Nota 1

Cristina Bomchil, Directora Ejecutiva de Valuar, analiza las nuevas tendencias del sector junto con la evolución de las organizaciones deportivas.

 

La industria deportiva mueve US$195.000 millones al año y ha crecido un 14% con respecto al 2015. Si fuera un país, el PBI de esta industria estaría entre los mejores del mundo y es de hecho el de mayor crecimiento a nivel mundial.

La Industria del fútbol mundial genera el 0,7% del PBI y, nuevamente, si esta fuera un país, este indicador la situaría como la economía número 24 del mundo.

Se prevé que los ingresos totales del período financiero 2015-2018 se sitúen en US$5.656 millones, lo que representa un incremento del 5 % (US$248 millones) respecto al ciclo anterior. La principal fuente de ingresos, la venta de los derechos de televisión, aportará el 53 %, seguida de la venta de los derechos de marketing, el 26 %, y la de derechos de explotación de licencias de marca, el 6 %. Se espera que los ingresos provenientes de los derechos de otros servicios y venta de entradas asciendan al 10 %. El porcentaje restante lo generan la Copa Mundial de Clubes de la FIFA, los ingresos relativos a los Torneos Olímpicos de Fútbol y otras fuentes menores.

El deporte constituye actualmente un fenómeno universal de singular importancia y complejidad.  Se manifiesta en nuestra vida cotidiana, impacta directamente en nuestras costumbres, nuestro vestir, nuestro entretenimiento, e influye también en nuestro bienestar y nuestra salud. Su intenso desarrollo en los últimos tiempos y las constantes novedades que trae aparejadas generan demandas de productos y servicios deportivos que redundan en impactos de mucha importancia y magnitud en el mundo de los negocios.

No hay dudas de que, por todo esto y por los montos que mueven, las organizaciones deportivas requieren un management cada vez más profesional. Los clubes por ejemplo, sobre todo los de fútbol, hoy necesitan manejarse como empresas eficientes: dada la cantidad asociados que reúnen, la diversidad de actividades que organizan, los montos de dinero que manejan, las necesidades de financiamiento, la incorporación de nuevas tecnologías, las situaciones de crisis que de tanto en tanto atraviesan, etc. Ya han dejado de resultar las recetas caseras, la pura intuición y el amiguismo sin un apoyo metodológico y un approach profesional. Las instituciones que trabajan alrededor del deporte requieren una estructura organizada y sana, y herramientas que las sostengan, les den solidez y les permitan crecer de forma sustentable: valores, un propósito, procesos eficientes, salud organizacional, liderazgo participativo y motivador, buenas y transparentes prácticas de gestión.

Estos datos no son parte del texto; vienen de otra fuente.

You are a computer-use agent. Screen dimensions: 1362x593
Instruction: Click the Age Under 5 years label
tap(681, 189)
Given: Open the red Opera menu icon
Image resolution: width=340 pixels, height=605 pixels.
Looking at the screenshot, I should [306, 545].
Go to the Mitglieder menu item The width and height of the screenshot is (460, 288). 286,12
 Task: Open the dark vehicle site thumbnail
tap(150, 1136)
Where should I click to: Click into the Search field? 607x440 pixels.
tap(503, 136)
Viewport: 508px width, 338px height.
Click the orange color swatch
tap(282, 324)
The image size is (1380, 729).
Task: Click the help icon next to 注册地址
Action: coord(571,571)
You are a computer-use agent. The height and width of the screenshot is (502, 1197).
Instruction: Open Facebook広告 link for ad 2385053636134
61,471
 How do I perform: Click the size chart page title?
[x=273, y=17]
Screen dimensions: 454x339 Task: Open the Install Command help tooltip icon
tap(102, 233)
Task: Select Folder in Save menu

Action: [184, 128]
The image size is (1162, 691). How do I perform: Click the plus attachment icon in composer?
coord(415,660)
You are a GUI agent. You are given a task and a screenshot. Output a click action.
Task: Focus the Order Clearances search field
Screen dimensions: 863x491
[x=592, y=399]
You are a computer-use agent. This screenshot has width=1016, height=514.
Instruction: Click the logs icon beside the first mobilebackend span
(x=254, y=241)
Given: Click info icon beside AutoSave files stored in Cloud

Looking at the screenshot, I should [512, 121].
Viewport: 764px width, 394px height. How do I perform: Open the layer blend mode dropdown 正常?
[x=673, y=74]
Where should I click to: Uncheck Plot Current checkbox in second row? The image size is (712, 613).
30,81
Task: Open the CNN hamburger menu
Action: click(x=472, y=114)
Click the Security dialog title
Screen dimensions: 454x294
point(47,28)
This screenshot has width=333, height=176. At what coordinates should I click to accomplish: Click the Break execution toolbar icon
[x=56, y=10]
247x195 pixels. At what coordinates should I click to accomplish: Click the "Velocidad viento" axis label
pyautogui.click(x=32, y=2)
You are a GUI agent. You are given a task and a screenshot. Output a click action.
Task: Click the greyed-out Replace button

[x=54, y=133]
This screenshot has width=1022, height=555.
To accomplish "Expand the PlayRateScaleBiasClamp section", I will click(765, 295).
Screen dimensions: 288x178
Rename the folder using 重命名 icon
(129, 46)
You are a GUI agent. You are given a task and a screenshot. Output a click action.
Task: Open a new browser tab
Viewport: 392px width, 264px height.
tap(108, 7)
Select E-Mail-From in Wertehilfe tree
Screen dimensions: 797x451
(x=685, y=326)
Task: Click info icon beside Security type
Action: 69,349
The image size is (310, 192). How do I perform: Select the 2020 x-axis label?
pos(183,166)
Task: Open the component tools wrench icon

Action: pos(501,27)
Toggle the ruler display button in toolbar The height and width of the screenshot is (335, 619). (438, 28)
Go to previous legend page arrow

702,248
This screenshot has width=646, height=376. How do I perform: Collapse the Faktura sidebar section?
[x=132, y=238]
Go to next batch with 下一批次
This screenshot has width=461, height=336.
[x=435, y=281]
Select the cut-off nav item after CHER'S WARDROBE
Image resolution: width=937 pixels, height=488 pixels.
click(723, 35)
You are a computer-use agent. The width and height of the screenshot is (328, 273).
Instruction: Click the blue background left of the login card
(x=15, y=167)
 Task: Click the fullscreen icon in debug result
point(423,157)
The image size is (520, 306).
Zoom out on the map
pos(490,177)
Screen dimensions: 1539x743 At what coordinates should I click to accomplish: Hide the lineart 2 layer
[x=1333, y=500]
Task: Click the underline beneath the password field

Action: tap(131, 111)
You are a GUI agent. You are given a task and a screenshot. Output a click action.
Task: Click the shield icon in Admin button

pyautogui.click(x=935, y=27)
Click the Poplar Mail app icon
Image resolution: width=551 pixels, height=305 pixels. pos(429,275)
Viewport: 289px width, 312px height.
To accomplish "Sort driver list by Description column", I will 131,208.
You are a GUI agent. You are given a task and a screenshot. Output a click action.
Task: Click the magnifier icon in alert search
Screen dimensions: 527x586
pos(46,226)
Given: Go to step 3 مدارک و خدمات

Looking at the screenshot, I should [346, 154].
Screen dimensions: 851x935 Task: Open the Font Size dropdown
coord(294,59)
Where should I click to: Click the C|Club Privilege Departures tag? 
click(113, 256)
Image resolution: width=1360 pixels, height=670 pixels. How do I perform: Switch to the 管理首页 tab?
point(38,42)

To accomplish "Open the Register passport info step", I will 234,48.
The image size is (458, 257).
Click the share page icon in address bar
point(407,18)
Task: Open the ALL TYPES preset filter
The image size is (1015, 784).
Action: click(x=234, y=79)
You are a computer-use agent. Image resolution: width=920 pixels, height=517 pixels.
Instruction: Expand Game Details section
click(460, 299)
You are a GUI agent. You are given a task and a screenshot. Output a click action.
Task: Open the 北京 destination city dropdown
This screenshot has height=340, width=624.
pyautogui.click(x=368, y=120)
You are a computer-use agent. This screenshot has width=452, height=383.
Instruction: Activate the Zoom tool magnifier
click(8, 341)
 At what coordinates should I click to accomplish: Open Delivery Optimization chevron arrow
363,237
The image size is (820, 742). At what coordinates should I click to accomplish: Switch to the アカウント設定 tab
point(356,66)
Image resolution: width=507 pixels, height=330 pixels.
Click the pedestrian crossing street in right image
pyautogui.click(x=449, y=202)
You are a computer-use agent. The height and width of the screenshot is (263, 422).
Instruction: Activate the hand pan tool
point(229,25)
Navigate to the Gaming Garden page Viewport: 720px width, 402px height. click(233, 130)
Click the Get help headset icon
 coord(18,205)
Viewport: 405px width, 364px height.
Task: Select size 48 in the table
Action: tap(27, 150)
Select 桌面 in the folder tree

En estos últimos años hemos visto como ejecutivos de todas las áreas de las compañías privadas están interesados en acceder a posiciones en el mundo del deporte: lo encuentran un “producto” atractivo, formador, desafiante y que, en algunos casos, atrae multitudes. Ven a este sector de la actividad como parte relevante del engranaje social de nuestro país, una pieza importante para el desarrollo de las personas en lo individual, pero también como un factor aglutinante en lo social, unificador a nivel país y que promueve  el espíritu nacional cuando se trata de una competencia internacional. Ni que hablar de la importancia del deporte para alejar a los jóvenes y adolescentes de la noche, del alcohol y de las drogas.

Ingresar a una entidad deportiva ya ha dejado de ser un downgrade en la carrera profesional, sino un motivo de orgullo; representa poner un grano de arena para la reconstrucción del país y su entramado social. Si bien es cierto que esto vale especialmente para el ámbito del fútbol, tan omnipresente en la vida de los argentinos, aplica para cualquier disciplina deportiva, especialmente para aquellos deportes que se juegan en equipo. Hay muchas empresas que toman muy en cuenta si la persona próxima a incorporar ha jugado al rugby, al fútbol, al voley o al hockey: se considera que han aprendido a colaborar en equipo, que lo valoran y disfrutan de ello.

En estos últimos tiempos hemos visto una creciente demanda de diferentes organizaciones de este sector por ejecutivos avezados, familiarizados con prácticas de gestión modernas, profundos conocedores de cómo armar una estructura profesional para gestionar una institución con eficiencia y transparencia, especialistas en marketing y en avanzadas tecnologías de la información.

Es esperable que esta tendencia se intensifique, como ya sucedió en otros países, ya que el saludable crecimiento y profesionalización de las instituciones ligadas al deporte redunda en beneficio de todos.